| Page extract |
------------------------------------------------------------

PART 4 of the series talks about preparing our photos after import and before processing. We go over some basic workflow topics such as deleting photos, applying location metadata, basic keywording, and batch renaming of the files. Though not all of these steps are critical for every photographer, they are presented as a method of good practice.
PART 5 in the series introduces the notion of bulk processing photos. Not intended to be an in-depth guide on the Adobe Camera Raw software, we walk through some of the basic adjustments that you’ll need to make your photos look better than when they came out of the camera. We also look at a method for applying image adjustments without even opening the files in ACR.
PART 6 covers more detailed methods of organizing your photo collection. We look at some of the tools available in Adobe Bridge such as the star system, labels, and search functions. And as an extension of search capabilities, we talk about how to create collections and a few possible ways to use them for organizing and maintaining your archive.
PART 7, the final installment of this series, lays out various tools and tricks not covered in the previous 6 discussions. We look at a few different ways of applying keywords, a more detailed discussion of the keyword panel, a good use for copy & paste functionality with ACR settings, batch processing with Photoshop via Bridge, and using stacks for those larger photo shoots.
So if you haven’t been following along with the series, start digging in! And if you have been following, are there any major points that I missed or need to clarify? Any other questions about the software or my workflow?
In the last part of this series, we went over Organizing your photos with Adobe Bridge. That marked kind of an endpoint for my basic workflow, but I still had a few Bridge features that I wanted to talk about and expand upon.
This article will cover the Bridge keywording features, more productive ways to process RAW files, taking care of dust bunnies, hooking into Photoshop’s batch processing feature, and clearing up some visual archive clutter with stacks. This article also marks the near end for the whole series, and the final article will recap everything we’ve talked about.
Back in the File Preparation article, I briefly mentioned keywording, but I didn’t talk a whole lot about how to do it. Keywording can be done in one of two ways with Adobe Bridge: typing semicolon-separated keywords into the Metadata Panel or clicking the check-boxes in the Keyword Panel. I use both methods depending on the situation.

------------------------------------------------------------

| Recorded data |

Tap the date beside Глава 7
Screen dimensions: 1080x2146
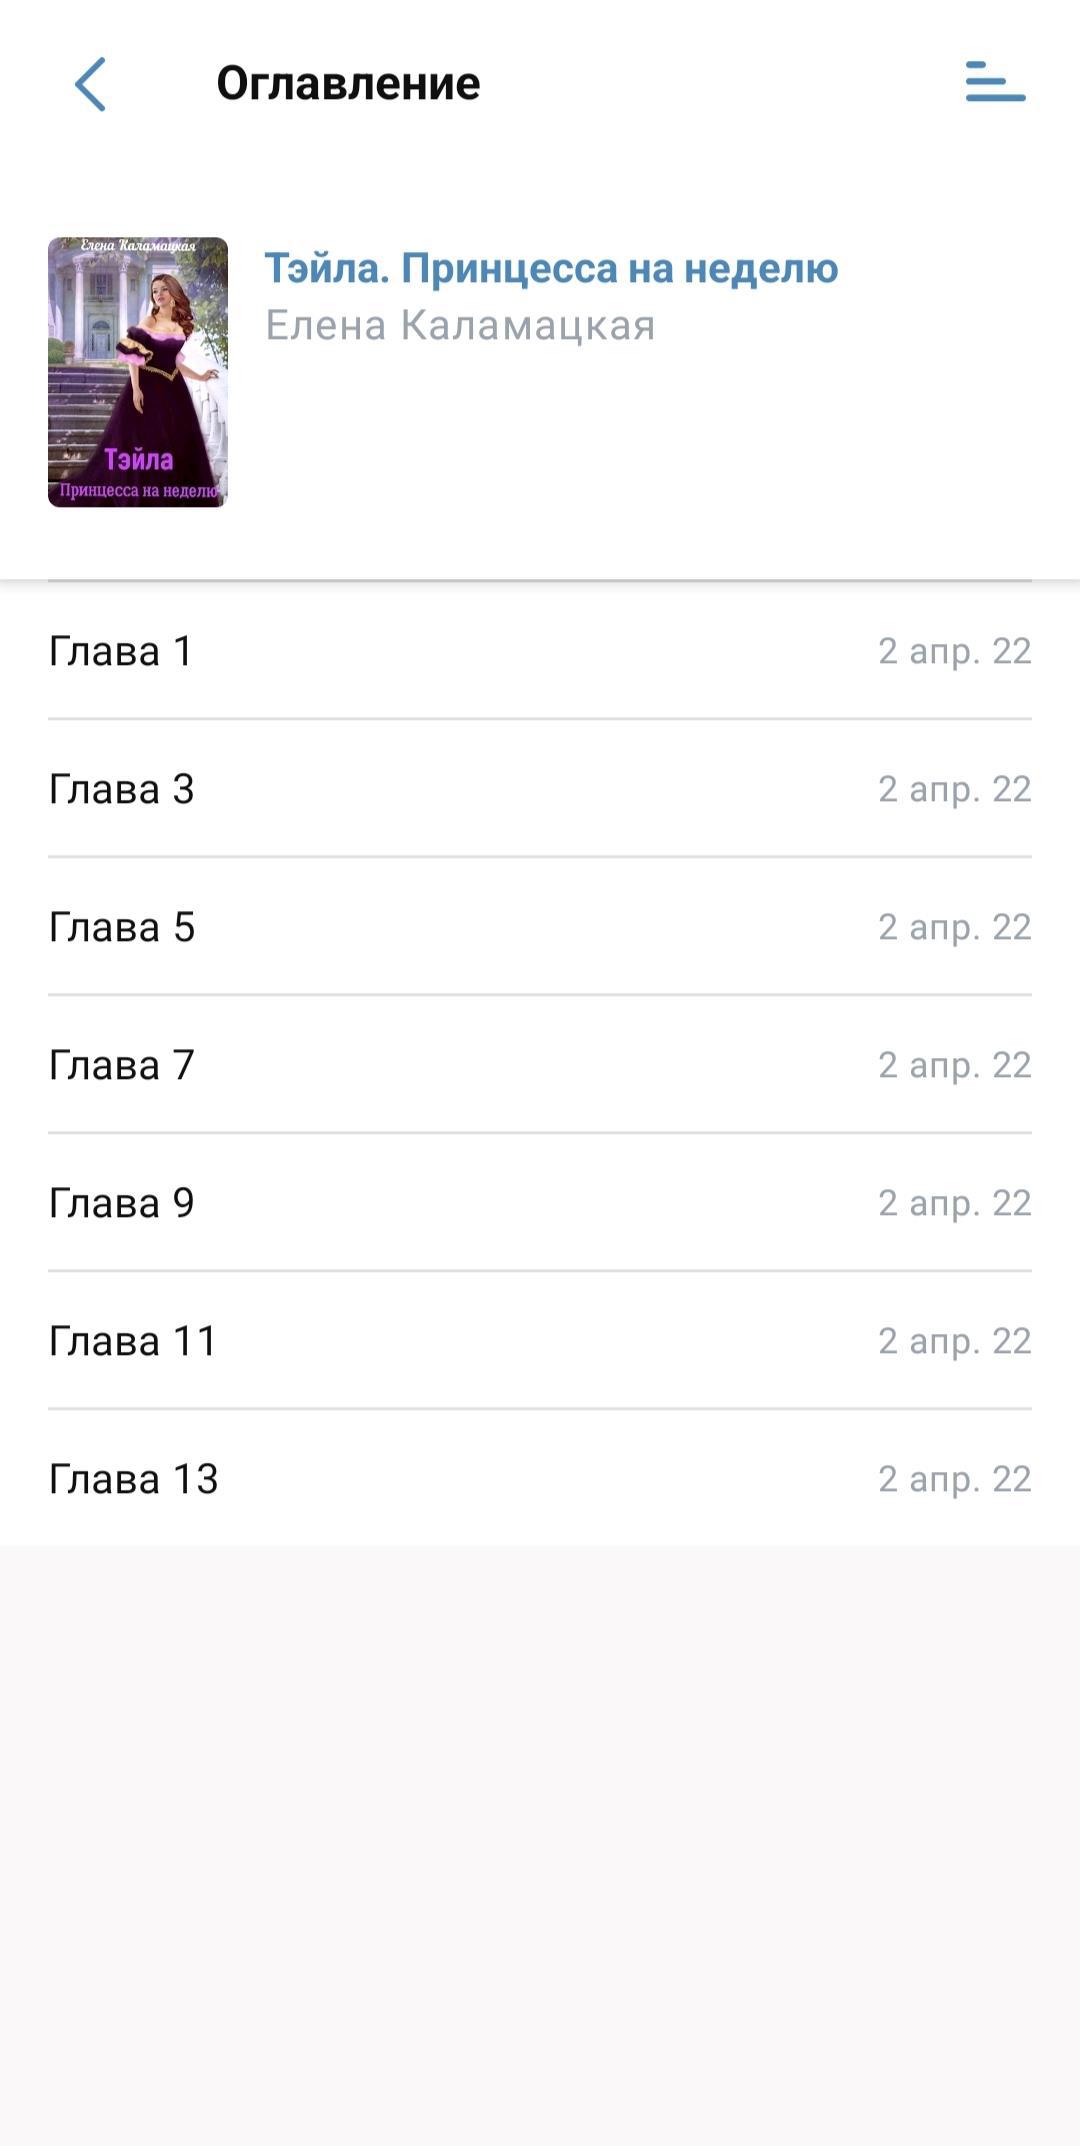(954, 1065)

------------------------------------------------------------

| Work required |
Return the part of the Adobe Bridge series text from "PART 7, the" to "or my workflow?", copied word for word. The data has no connection to the Adobe Bridge series text.

| Answer |
PART 7, the final installment of this series, lays out various tools and tricks not covered in the previous 6 discussions. We look at a few different ways of applying keywords, a more detailed discussion of the keyword panel, a good use for copy & paste functionality with ACR settings, batch processing with Photoshop via Bridge, and using stacks for those larger photo shoots.
So if you haven’t been following along with the series, start digging in! And if you have been following, are there any major points that I missed or need to clarify? Any other questions about the software or my workflow?